• Login
  • Register
  • Dolphin Forums
  • Home
  • FAQ
  • Download
  • Wiki
  • Code


Dolphin, the GameCube and Wii emulator - Forums › Dolphin Emulator Discussion and Support › Development Discussion v
« Previous 1 ... 36 37 38 39 40 ... 116 Next »

Understanding Dolphin: Wii Memory Architecture
View New Posts | View Today's Posts

Pages (2): 1 2 Next »
Thread Rating:
  • 0 Vote(s) - 0 Average
  • 1
  • 2
  • 3
  • 4
  • 5
Thread Modes
Understanding Dolphin: Wii Memory Architecture
01-22-2015, 01:08 PM
#1
Stevie-O Offline
Junior Member
**
Posts: 6
Threads: 2
Joined: Jan 2015
I'm trying to understand the Wii memory architecture so I can better grasp how Dolphin works, but I've hit a stumbling block.

I'm using the following as references:
* User manual for PPC 740/750 (https://www-01.ibm.com/chips/techlib/techlib.nsf/techdocs/852569B20050FF7785256996006C28E2)
* Programming Environments Manual for 32-Bit Implementations of the. PowerPC™ Architecture (http://www.freescale.com/files/product/doc/MPCFPE32B.pdf)
(As best as I can tell, these datasheets correspond to the CPU codenamed "Broadway" that the Wii uses.)

As I understand it, when address translation is enabled, there are three types of addresses that are in use:
* 32-bit CPU Virtual addresses (those used by all memory accesses generated within the CPU proper, including load/store, instruction fetch, etc.)
* 52-bit(!) MMU Virtual addresses (those used by the MMU to do page-table lookups for virtual->physical mapping)
* 32-bit Real/physical addresses (those that show up on the memory bus connecting the MMU to RAM and memory-mapped devices and whatnot)

Furthermore, my understanding is this:
* Point 1: The upper 4 bits of CPU virtual addresses specify one of sixteen segment registers.  The low-order 24 bits of that segment register are combined with the low-order 28 bits of the CPU virtual address to get the MMU virtual address


I jailbroke a Wii and wrote a little Homebrew program to dump out the sixteen segment registers.  The results were not what I expected: I see 0x80000000 for all SRs!

That would indicate that all segments are direct-store segments, except that my docs say that the 750 doesn't support direct-store segments.

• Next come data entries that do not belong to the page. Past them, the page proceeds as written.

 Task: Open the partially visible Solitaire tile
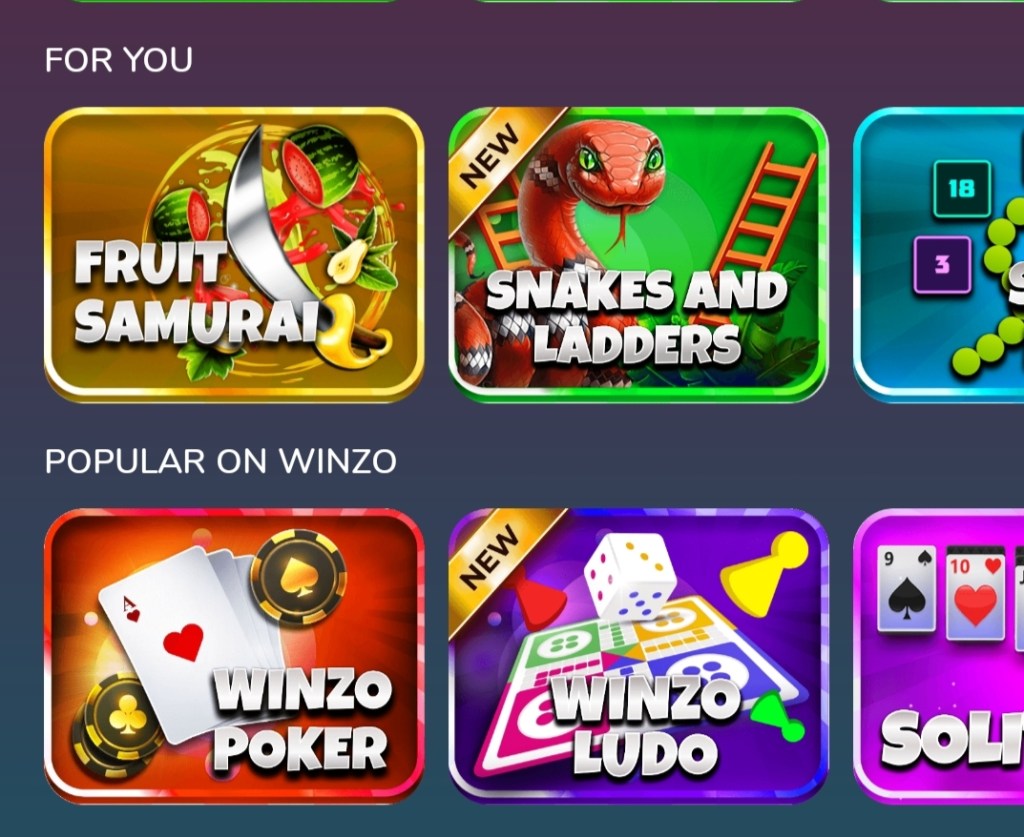point(938,655)
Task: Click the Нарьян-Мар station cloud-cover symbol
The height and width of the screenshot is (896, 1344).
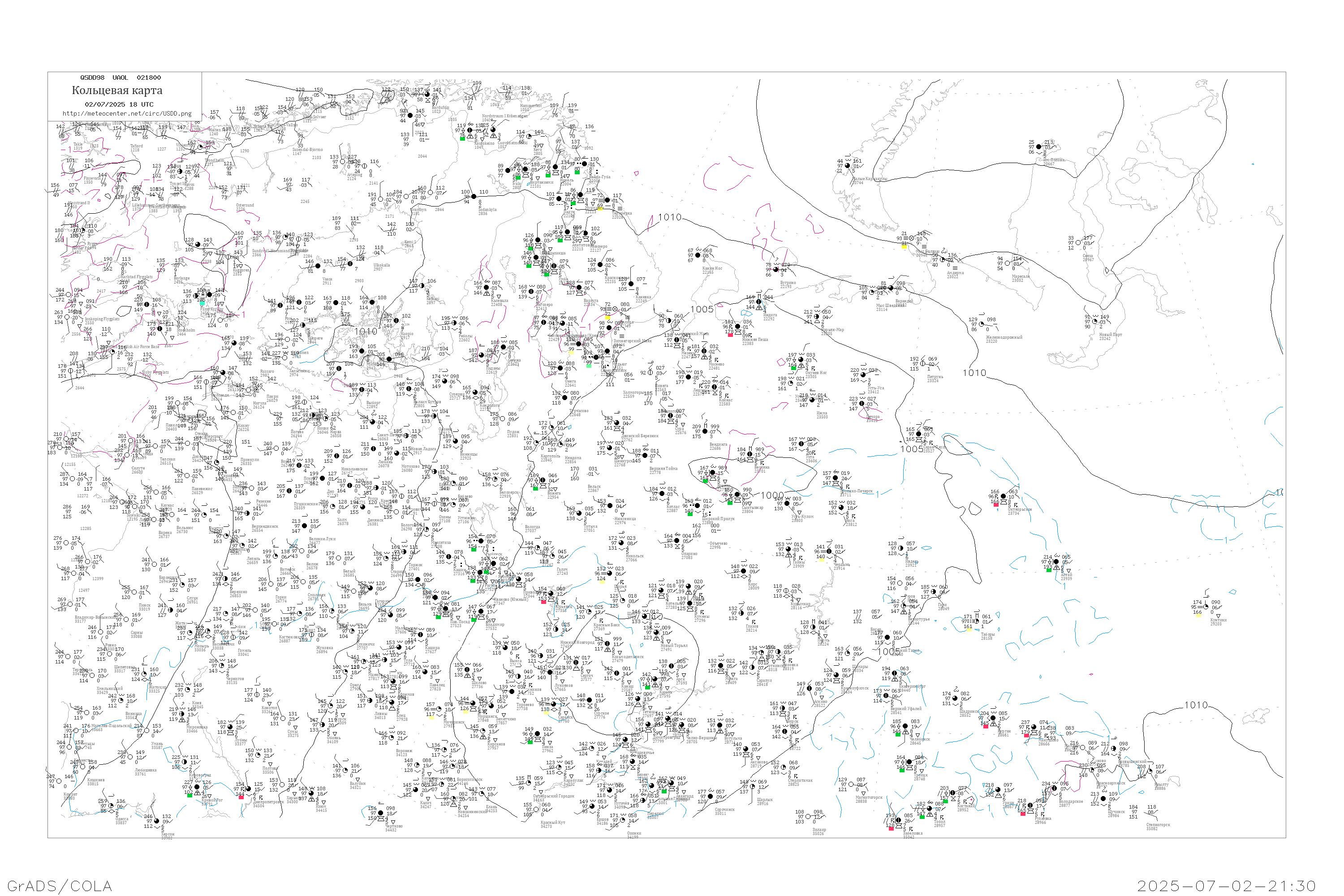Action: (817, 317)
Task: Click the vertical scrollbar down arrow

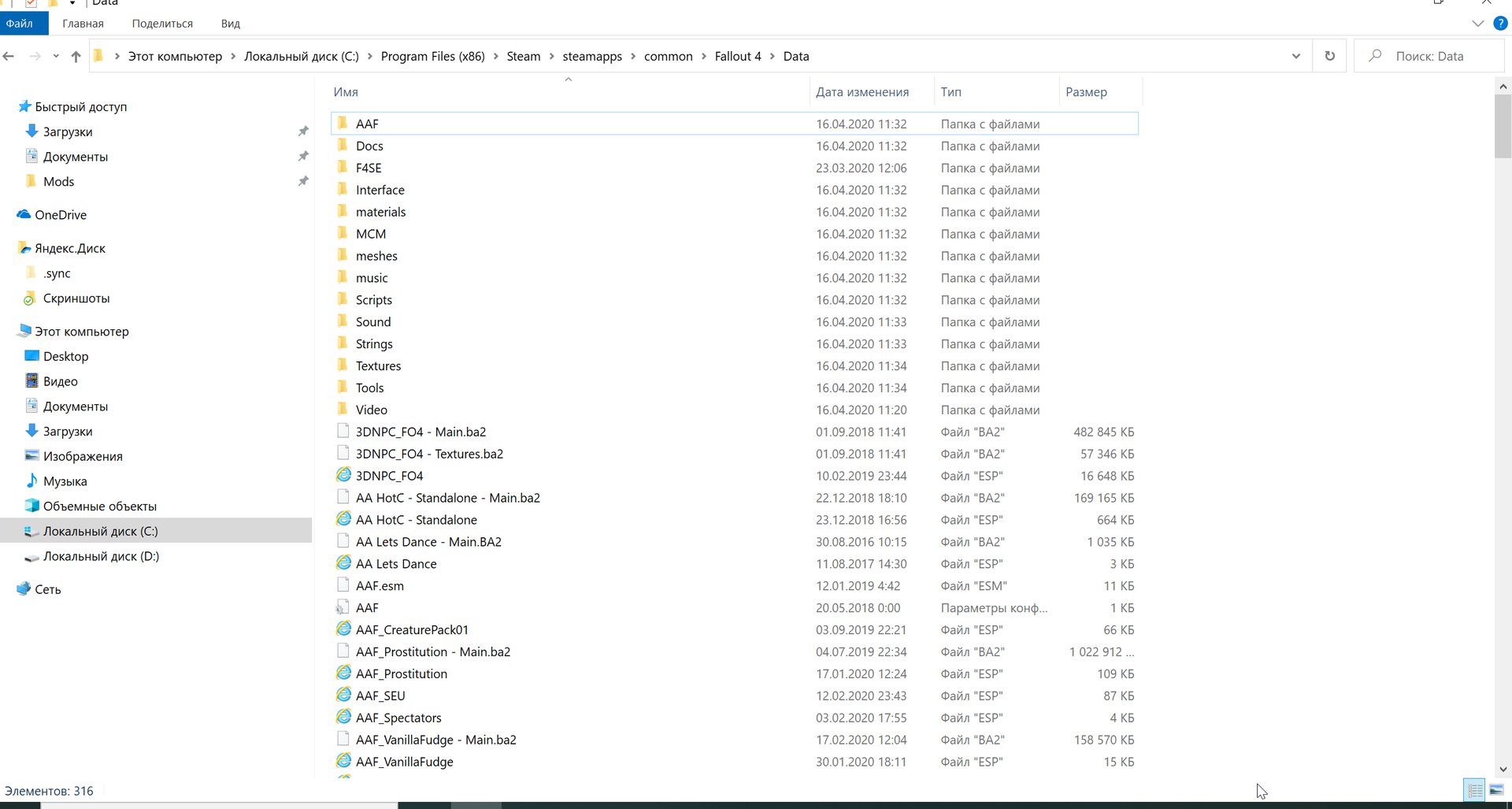Action: coord(1503,770)
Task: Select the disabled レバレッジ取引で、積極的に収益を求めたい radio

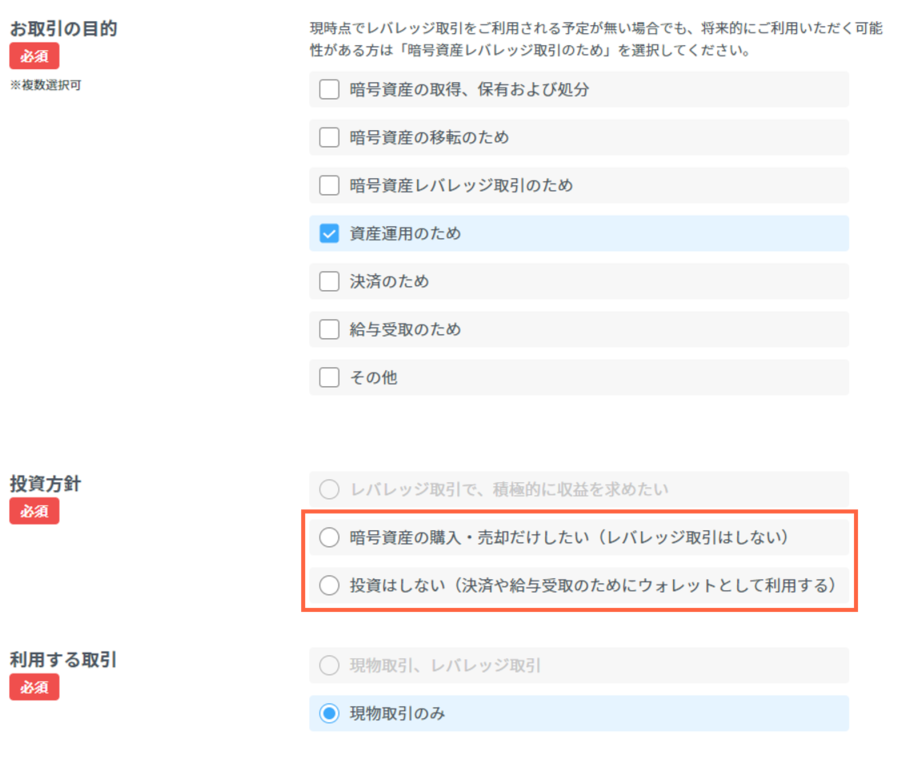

I then modified my program to print the MSR. The output is: 0x0000b032, which according to my docs is:
EE=1 PR=0 FP=1 ME=1 IR=1 DR=1 RI=1
In particular, DR=1 and IR=1 means that address translation is, in fact, enabled for both loads/stores and for instruction fetches.

I then tried this:
* Create a global variable and set it to 42.
* Take the address of that variable (0x80034c60)
* Set the upper 4 bits to 0111 (0x70034c60)
* Read the value at that address.

Source: http://www.klozoff.org/wii/hwinfo/
(Main file: http://www.klozoff.org/wii/hwinfo/source/hwinfo.c

If SR7 and SR8 contain the same data, then 0x70034c60 and 0x80034c60 should generate the same virtual addresses, and thus generate the same physical adddresses.  Therefore, they should reference exactly the same memory, and the answer should be 42.

What I actually see happen is:
* On Dolphin (4.0-5099), the value printed for *(int*)0x70034c60 is 0, instead of 42.
* On a real Wii, the program crashes with a DSI exception at the point where it attempts to dereference the mangled pointer.

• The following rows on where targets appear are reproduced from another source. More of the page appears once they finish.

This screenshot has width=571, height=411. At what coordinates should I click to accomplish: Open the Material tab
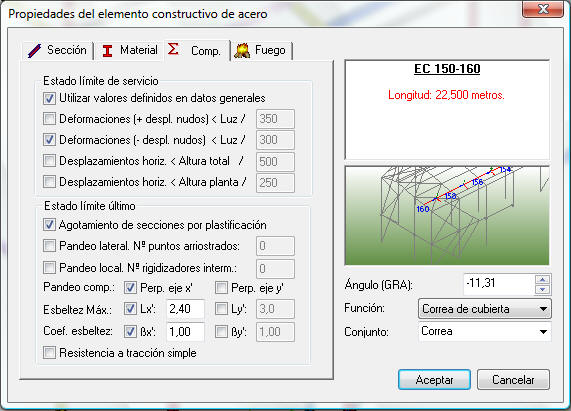click(130, 51)
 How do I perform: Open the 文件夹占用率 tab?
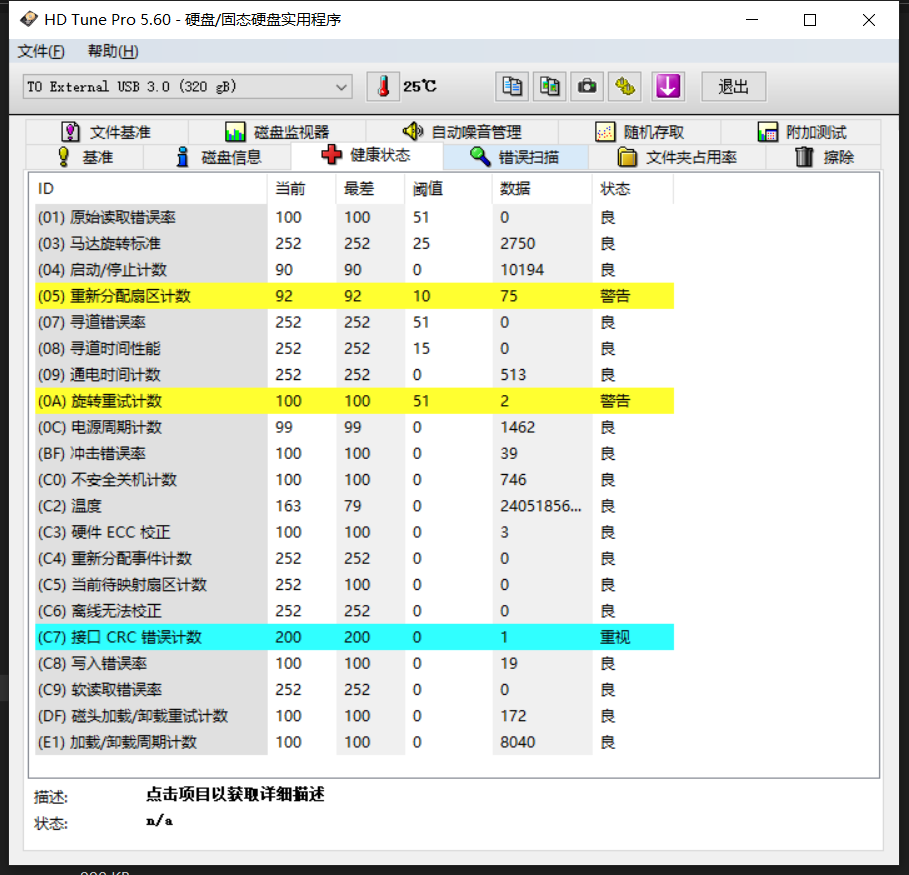click(x=677, y=157)
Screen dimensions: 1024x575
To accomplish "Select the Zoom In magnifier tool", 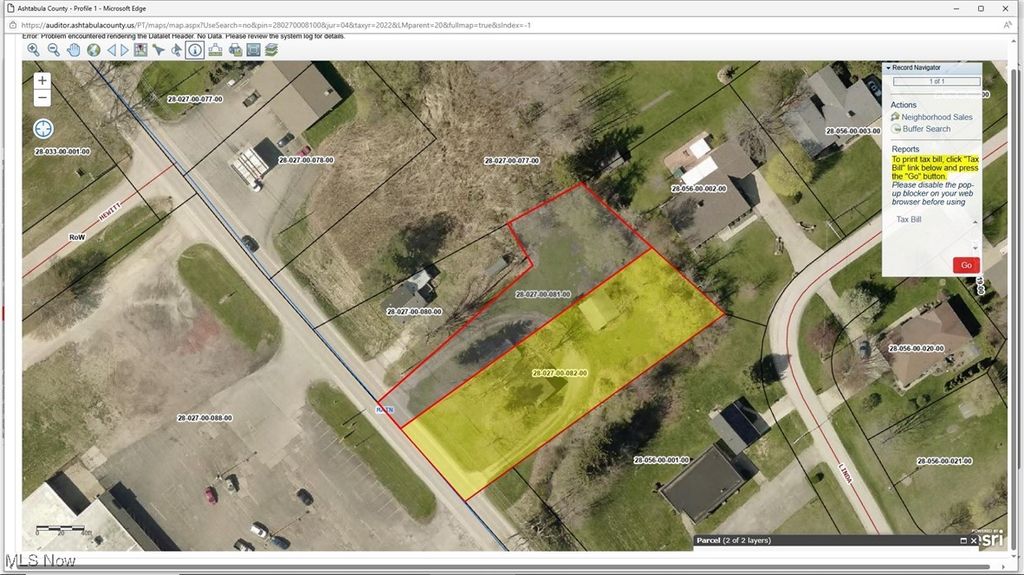I will (33, 50).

Obviously, I am missing something. But what?
Find
Reply
01-22-2015, 03:26 PM
#2
tueidj Offline
Senior Member
****
Posts: 552
Threads: 0
Joined: Apr 2013
You're missing Block Address Translation, which is regularly used instead of the Segment Descriptors (which are only used for some gamecube games due to ARAM not being directly addressable).
The reason Dolphin doesn't throw a DSI is because it a) doesn't emulate the BATs and SRs completely and b) has a "fake" memory block to cover the range normally used by games for virtual memory and you just happened to pick an address that hit it.
Find
Reply
01-23-2015, 11:24 AM
#3
Stevie-O Offline
Junior Member
**
Posts: 6
Threads: 2
Joined: Jan 2015
(01-22-2015, 03:26 PM)tueidj Wrote: You're missing Block Address Translation, which is regularly used instead of the Segment Descriptors (which are only used for some gamecube games due to ARAM not being directly addressable).
The reason Dolphin doesn't throw a DSI is because it a) doesn't emulate the BATs and SRs completely and b) has a "fake" memory block to cover the range normally used by games for virtual memory and you just happened to pick an address that hit it.

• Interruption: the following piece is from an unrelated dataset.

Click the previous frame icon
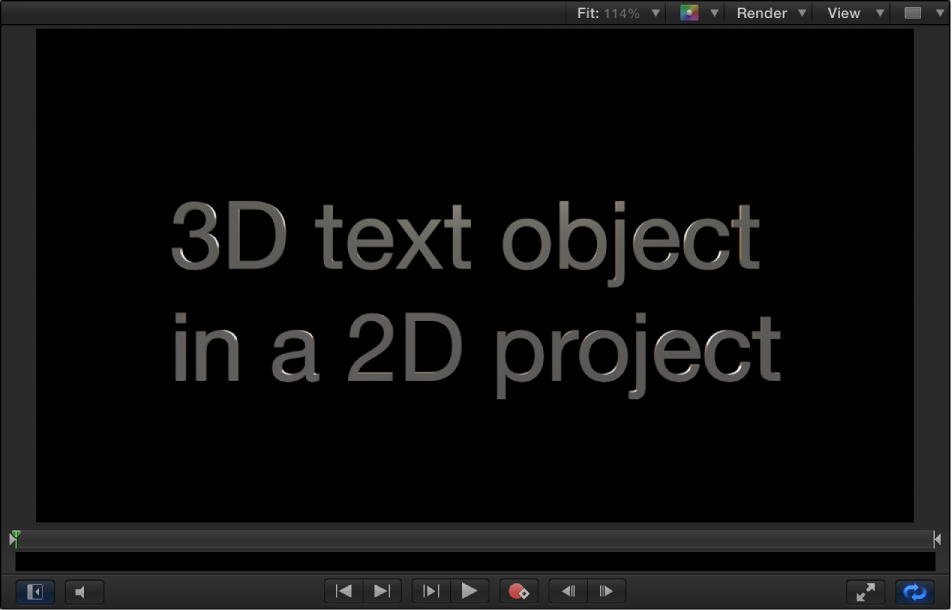Screen dimensions: 952x610 click(568, 591)
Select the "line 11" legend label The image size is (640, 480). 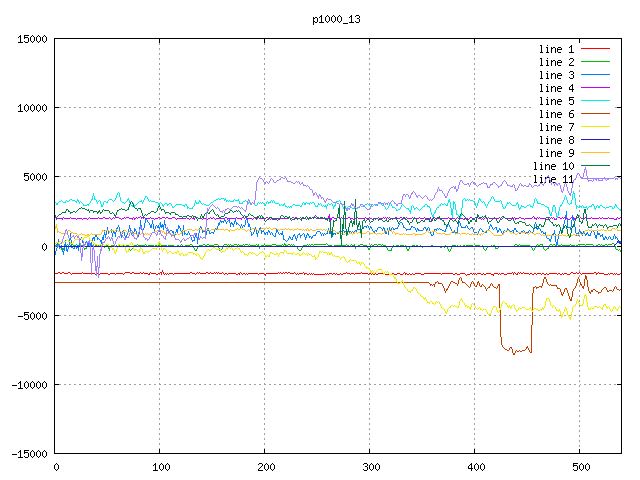click(553, 179)
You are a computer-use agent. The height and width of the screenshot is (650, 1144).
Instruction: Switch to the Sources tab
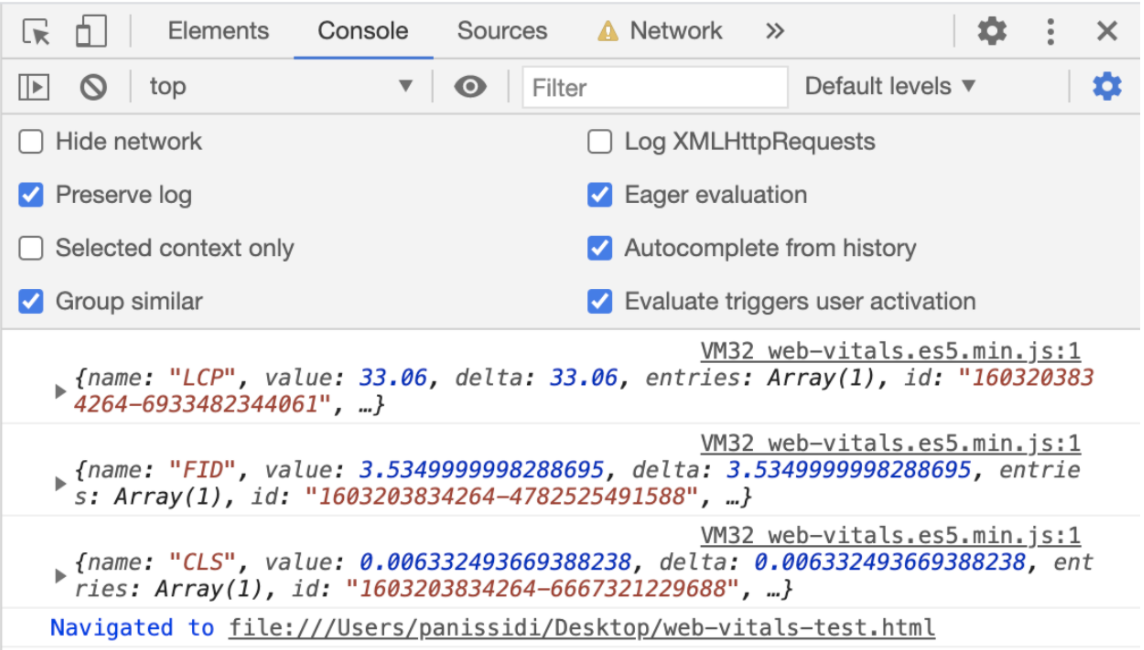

Gah! I had seen a comment in the Dolphin source about even MMU-heavy games not messing with the BATs. (Upon a second look, it does actually specify *custom* BATs.) Between that, and the very small number of BATs (4) compared with segments (16), I had assumed that the BATs weren't being used at all.

My BATs looked like this:
IBAT0: 80001fff 00000002
IBAT1: 00000000 00000000
IBAT2: 00000000 00000000
IBAT3: 00000000 00000000

DBAT0: 80001fff 00000002
DBAT1: c0001fff 0000002a
DBAT2: 00000000 00000000
DBAT3: 00000000 00000000


This suggested that 0x8xxxxxxx and 0xCxxxxxxx access the same physical addresses, but the versions that start with 0xC bypass the cache.
I was able to confirm the 'same physical address' bit: When I rewrote my code so it changes the upper 4 bits from 0x8 to 0xC, and read from the resulting pointer, the program says:

&global_variable = 0x80035160
*0xc0035160 is 42


Now I have a bunch more questions -- ones I don't think I can answer myself simply by experimenting:

(1) What is the point of being able to access main RAM in both a cached and non-cached manner? My spec clearly states that doing so without carefully clearing the cache is "a programming error".
(2) What is ARAM?
(3) This covers addresses beginning with 0x8 and 0xC, but ReadFromHardware in MemmapFunctions.cpp has a *lot* more going on. How do the addresses that begin with 0x0, 0x9, 0x1, 0xD, 0xE, 0x7 and 0x4 work?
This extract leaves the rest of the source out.